---- Quoted text

Netanyahu Flinched

The Israeli prime minister and his radical allies pushed the country to the brink—and inspired the greatest mass movement in its history.

Picture that shows protesters blocking a road and holding national flags as they gather around a bonfire during a rally against the Israeli government's judicial reform in Tel Aviv, Israel, on March 27, 2023
Ahmad Gharabli / AFP / Getty

Last night, hundreds of thousands of Israelis poured into the streets, believing their country’s democracy to be in peril. The immediate precipitant for this popular protest was the firing of Yoav Gallant, Israel’s defense minister. A former general tasked with overseeing the Jewish state’s security, Gallant had called for his own coalition to pause its attempted overhaul of the Israeli judicial system, arguing that division around the plan was undermining national cohesion. Rather than accede to Gallant’s proposal, Prime Minister Benjamin Netanyahu fired him. But although this removal provided the spark for Israel’s extraordinary explosion of civil dissent, the tinder had been building for months.

--------

* [Actions to take]
1 - Name every person mentioned in the article on Netanyahu, counting the photo credit and listing each person once.
2 - State whether each statement agrees with the article on Netanyahu, giving yes or no and quoting the words that decide it: (a) Gallant was a former general. (b) Netanyahu accepted Gallant's proposal to pause the overhaul. (c) The rally in the photograph took place in Jerusalem.
The lines that follow are separate material and have no connection to the article on Netanyahu.

---- Dataset records

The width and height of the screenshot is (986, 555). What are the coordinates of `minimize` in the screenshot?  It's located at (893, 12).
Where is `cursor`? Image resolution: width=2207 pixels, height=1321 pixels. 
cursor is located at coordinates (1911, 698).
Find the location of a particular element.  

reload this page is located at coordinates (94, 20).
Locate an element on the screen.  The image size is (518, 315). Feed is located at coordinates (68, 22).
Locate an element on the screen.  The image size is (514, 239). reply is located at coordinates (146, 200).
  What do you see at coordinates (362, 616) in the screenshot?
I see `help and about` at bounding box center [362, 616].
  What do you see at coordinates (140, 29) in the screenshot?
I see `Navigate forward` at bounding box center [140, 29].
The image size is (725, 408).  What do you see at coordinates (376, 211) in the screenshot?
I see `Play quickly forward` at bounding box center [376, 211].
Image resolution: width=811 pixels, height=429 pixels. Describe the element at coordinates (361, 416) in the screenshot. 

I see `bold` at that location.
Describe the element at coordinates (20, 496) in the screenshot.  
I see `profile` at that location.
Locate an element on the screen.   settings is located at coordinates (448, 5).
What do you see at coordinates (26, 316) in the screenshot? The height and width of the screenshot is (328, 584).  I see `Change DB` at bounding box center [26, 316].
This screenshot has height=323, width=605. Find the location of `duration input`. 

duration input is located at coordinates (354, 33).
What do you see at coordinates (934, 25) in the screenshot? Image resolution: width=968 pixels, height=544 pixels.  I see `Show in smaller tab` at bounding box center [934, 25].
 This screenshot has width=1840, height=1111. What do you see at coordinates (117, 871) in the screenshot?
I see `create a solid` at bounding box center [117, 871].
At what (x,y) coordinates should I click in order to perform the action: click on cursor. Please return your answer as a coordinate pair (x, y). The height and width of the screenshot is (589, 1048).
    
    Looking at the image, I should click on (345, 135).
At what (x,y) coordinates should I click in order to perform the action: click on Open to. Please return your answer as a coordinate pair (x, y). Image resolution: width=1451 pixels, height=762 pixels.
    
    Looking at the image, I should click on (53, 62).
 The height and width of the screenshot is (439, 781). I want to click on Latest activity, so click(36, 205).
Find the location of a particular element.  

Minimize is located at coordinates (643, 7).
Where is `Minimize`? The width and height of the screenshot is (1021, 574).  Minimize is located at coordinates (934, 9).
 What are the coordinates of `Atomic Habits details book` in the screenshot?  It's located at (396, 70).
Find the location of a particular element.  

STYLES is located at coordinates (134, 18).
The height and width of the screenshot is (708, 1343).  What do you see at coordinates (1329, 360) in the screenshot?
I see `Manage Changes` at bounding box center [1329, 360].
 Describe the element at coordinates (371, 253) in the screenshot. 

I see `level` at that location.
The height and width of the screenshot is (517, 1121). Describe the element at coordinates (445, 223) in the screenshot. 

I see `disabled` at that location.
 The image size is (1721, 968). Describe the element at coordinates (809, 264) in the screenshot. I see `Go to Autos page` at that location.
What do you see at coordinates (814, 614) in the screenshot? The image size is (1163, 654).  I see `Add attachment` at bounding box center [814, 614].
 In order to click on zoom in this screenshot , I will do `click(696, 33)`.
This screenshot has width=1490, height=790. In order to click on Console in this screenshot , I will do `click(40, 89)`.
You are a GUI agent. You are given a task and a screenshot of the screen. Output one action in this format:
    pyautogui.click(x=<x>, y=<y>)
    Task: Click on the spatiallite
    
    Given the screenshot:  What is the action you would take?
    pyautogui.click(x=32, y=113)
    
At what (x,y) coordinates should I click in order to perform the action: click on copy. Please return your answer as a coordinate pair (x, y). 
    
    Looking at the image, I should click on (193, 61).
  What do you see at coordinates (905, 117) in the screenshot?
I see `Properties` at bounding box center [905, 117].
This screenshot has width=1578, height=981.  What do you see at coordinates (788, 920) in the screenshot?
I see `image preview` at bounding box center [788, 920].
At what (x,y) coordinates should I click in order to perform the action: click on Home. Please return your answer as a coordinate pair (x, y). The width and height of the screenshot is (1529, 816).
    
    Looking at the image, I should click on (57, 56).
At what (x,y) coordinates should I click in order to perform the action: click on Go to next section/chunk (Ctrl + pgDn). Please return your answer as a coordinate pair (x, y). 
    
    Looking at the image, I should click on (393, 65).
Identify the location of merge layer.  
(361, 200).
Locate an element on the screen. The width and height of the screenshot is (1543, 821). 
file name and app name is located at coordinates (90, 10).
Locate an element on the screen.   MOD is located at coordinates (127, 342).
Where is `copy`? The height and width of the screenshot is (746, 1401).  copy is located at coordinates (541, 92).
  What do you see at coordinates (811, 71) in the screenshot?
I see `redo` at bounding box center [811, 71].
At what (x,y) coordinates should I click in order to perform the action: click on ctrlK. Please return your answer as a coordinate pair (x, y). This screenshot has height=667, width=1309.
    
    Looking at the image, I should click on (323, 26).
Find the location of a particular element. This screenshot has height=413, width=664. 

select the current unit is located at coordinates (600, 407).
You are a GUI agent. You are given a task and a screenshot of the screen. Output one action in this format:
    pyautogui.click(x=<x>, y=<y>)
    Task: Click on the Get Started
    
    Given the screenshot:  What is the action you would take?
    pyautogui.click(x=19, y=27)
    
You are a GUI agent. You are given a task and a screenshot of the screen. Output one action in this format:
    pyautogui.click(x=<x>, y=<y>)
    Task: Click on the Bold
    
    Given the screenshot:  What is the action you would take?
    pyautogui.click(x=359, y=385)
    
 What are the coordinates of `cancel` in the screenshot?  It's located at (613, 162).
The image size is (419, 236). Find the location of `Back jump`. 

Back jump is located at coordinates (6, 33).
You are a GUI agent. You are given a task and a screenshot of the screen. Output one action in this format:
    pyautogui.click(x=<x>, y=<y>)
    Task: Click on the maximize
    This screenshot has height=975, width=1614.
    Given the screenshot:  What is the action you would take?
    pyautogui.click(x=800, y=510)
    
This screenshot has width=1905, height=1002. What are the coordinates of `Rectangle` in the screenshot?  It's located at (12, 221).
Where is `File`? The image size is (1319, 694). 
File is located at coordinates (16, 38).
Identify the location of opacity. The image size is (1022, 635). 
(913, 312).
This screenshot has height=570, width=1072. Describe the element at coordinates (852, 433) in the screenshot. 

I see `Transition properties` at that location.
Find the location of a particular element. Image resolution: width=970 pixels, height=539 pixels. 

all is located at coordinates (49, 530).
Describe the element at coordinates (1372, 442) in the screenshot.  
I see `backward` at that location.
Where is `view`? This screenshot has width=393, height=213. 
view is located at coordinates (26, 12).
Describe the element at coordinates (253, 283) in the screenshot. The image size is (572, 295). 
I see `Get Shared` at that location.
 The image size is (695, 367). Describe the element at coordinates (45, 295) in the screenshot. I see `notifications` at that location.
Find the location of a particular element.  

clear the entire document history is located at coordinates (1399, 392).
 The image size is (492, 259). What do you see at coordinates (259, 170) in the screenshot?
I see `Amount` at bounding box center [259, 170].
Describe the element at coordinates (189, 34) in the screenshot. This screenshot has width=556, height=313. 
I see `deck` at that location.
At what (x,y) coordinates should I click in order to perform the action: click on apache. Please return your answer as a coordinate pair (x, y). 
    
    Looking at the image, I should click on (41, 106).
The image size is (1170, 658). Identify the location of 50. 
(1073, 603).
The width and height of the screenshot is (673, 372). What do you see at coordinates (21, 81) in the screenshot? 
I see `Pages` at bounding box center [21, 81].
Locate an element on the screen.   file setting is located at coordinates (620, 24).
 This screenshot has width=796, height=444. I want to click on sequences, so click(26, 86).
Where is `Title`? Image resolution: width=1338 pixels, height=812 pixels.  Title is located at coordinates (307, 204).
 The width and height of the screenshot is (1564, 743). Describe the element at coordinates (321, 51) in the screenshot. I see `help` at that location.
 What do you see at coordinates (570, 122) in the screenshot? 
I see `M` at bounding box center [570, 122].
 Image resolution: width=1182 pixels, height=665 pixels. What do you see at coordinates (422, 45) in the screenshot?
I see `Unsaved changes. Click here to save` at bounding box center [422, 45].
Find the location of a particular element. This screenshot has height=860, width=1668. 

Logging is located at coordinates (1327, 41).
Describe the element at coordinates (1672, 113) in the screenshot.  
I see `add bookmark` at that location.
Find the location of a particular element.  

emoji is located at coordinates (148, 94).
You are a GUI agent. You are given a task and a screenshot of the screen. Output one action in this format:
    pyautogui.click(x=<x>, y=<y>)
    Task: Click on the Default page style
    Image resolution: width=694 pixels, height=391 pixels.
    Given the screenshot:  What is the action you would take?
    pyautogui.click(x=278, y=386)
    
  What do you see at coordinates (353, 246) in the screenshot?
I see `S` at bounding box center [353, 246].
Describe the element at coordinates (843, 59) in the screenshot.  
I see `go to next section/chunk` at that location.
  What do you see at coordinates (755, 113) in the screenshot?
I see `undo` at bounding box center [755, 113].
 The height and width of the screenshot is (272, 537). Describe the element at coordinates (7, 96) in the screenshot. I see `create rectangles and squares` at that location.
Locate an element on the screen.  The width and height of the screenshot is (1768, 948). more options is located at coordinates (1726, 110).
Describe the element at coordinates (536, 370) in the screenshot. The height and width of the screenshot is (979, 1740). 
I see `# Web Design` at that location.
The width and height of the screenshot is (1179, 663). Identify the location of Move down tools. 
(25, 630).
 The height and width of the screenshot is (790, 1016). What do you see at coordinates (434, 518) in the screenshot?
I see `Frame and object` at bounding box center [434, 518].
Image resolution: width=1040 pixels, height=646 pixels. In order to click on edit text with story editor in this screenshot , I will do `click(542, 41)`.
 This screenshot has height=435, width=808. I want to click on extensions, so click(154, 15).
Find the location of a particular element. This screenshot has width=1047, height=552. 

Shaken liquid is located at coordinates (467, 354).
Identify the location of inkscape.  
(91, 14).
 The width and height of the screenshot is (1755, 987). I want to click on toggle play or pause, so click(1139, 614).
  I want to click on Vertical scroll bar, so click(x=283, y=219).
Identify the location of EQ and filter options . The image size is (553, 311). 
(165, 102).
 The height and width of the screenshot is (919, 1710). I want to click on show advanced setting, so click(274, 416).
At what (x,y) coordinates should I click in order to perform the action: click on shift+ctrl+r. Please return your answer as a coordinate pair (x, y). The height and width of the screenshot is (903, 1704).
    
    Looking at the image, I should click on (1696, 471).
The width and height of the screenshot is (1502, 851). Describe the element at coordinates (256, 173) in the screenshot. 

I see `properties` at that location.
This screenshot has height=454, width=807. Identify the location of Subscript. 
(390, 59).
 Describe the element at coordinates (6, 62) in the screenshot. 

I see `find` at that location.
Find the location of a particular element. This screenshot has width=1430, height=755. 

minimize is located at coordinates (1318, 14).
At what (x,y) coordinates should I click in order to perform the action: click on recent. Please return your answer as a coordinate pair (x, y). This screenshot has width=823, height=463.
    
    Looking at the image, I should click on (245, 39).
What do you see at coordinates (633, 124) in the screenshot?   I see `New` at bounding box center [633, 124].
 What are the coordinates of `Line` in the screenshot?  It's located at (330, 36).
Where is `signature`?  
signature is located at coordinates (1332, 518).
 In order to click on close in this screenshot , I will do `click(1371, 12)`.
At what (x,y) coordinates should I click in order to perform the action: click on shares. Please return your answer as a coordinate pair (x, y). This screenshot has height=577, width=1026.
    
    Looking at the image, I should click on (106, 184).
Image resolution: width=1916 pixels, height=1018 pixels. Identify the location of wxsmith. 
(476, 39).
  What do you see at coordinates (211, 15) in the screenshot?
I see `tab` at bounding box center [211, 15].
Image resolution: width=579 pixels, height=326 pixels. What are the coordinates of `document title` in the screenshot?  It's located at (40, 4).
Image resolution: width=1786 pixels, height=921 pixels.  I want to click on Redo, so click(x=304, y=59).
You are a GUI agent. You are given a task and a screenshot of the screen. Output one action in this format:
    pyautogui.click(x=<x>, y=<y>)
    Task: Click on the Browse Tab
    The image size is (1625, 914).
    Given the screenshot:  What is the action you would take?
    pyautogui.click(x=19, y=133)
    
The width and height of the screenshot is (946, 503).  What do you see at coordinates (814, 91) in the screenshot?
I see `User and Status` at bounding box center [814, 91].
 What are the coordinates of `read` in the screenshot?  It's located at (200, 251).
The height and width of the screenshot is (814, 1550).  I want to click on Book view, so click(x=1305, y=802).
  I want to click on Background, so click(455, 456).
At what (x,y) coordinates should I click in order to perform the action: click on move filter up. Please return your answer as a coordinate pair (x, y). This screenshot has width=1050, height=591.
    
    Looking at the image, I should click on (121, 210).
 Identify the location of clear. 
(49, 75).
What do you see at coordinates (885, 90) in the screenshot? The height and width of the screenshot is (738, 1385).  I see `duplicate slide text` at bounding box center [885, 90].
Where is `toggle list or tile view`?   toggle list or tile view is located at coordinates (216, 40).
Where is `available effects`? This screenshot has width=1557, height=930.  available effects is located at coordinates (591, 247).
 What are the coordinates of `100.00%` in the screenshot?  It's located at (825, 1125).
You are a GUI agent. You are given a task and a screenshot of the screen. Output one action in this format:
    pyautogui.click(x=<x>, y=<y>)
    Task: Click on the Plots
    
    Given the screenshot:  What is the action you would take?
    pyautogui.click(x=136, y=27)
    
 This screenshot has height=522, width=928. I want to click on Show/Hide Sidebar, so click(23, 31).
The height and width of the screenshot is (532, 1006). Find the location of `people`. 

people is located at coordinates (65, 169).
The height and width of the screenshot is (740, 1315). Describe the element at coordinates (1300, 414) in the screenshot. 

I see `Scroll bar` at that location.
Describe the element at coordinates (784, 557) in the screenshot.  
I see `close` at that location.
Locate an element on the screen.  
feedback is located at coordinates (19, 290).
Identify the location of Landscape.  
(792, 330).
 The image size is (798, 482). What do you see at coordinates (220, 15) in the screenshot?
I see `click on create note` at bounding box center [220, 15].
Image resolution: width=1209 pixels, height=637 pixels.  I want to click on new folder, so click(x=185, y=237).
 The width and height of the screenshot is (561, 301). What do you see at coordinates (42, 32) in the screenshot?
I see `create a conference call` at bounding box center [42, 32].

--------

* [Replies]
1 - Benjamin Netanyahu, Ahmad Gharabli, Yoav Gallant

2 -
(a) Yes: "A former general tasked with overseeing the Jewish state’s security"
(b) No: "Rather than accede to Gallant’s proposal, Prime Minister Benjamin Netanyahu fired him."
(c) No: "in Tel Aviv, Israel, on March 27, 2023"